Mesajı Okuyun
Old 20-11-2008, 12:56   #8
av_fguz

 
Varsayılan

6. Hukuk Dairesi 2007/2134 E., 2007/4098 K.

DAVA DEĞERİ
GÖREVLİ MAHKEME
ONALIM HAKKI

5663 S. KÜLTÜR VE TABİAT VARLIKLARINI KORUMA KANUNUNDA ... [ Madde 3 ]
5663 S. KÜLTÜR VE TABİAT VARLIKLARINI KORUMA KANUNUNDA ... [ Madde 3 ]

"ÖZET"

ONALIM HAKKI, DAVA DIŞI İRADE BİLDİRİMİ İLE DEĞİL, ANCAK DAVA YOLU İLE KULLANILABİLİR. YAPILAN HER PAY SATIŞI İLE ONALIM HAKKI YENİDEN DOĞAR. ONALIM DAVALARINDA GÖREVLİ MAHKEME, DAVA KONUSU EDİLEN PAYIN TAPUDA GÖSTERİLEN SATIŞ BEDELİ VE BU SATIŞ SEBEBİYLE ALICIYA DÜŞEN TAPU GİDERLERİ TOPLAMINA GÖRE BELİRLENİR.


"İçtihat Metni"

Mahalli mahkemesinden verilmiş bulunan onalım davasına dair karar, davalı tarafından süresi içinde temyiz edilmiş olmakla, dosyadaki bütün kağıtlar okunup gereği görüşülüp düşünüldü.
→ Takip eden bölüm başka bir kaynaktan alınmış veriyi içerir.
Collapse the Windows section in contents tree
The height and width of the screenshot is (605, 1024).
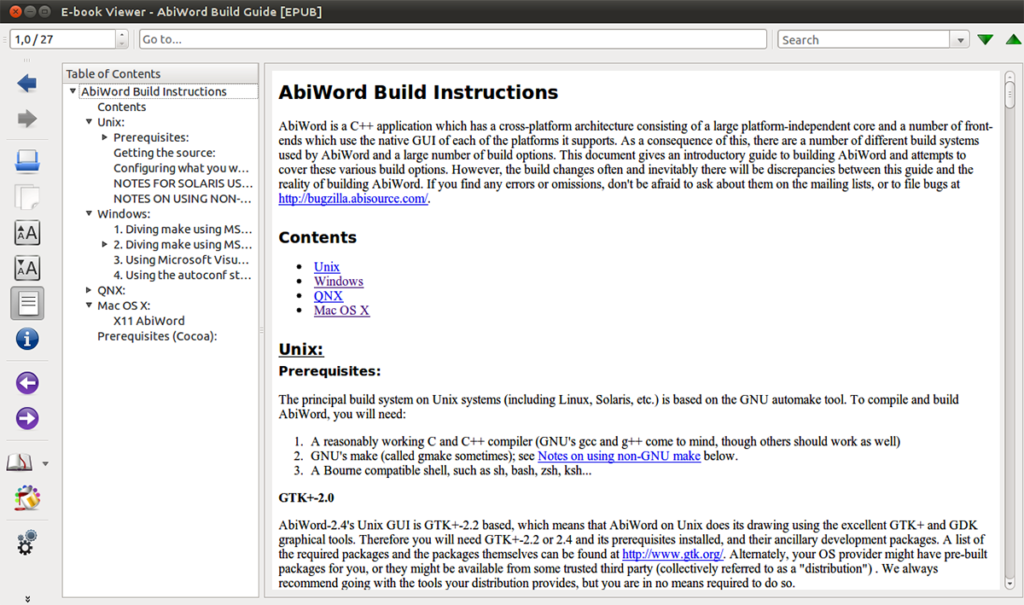pos(90,214)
Uyuşmazlık, onalım hakkına konu edilen payın iptali ile davacılar adına tesciline ilişkindir. Mahkemece davanın kabulüne karar verilmiş, hüküm davalı vekili tarafından temyiz edilmiştir.

Onalım hakkı, paylı mülkiyet hükümlerine tabi taşınmazlarda payın üçüncü kişiye satılması halinde, diğer paydaşlara o payı öncelikle satın alma yetkisini veren bir haktır. Bu hak, paylı mülkiyet ilişkisi kurulduğu anda doğar ve payın üçüncü kişiye satılması ile kullanılabilir hale gelir.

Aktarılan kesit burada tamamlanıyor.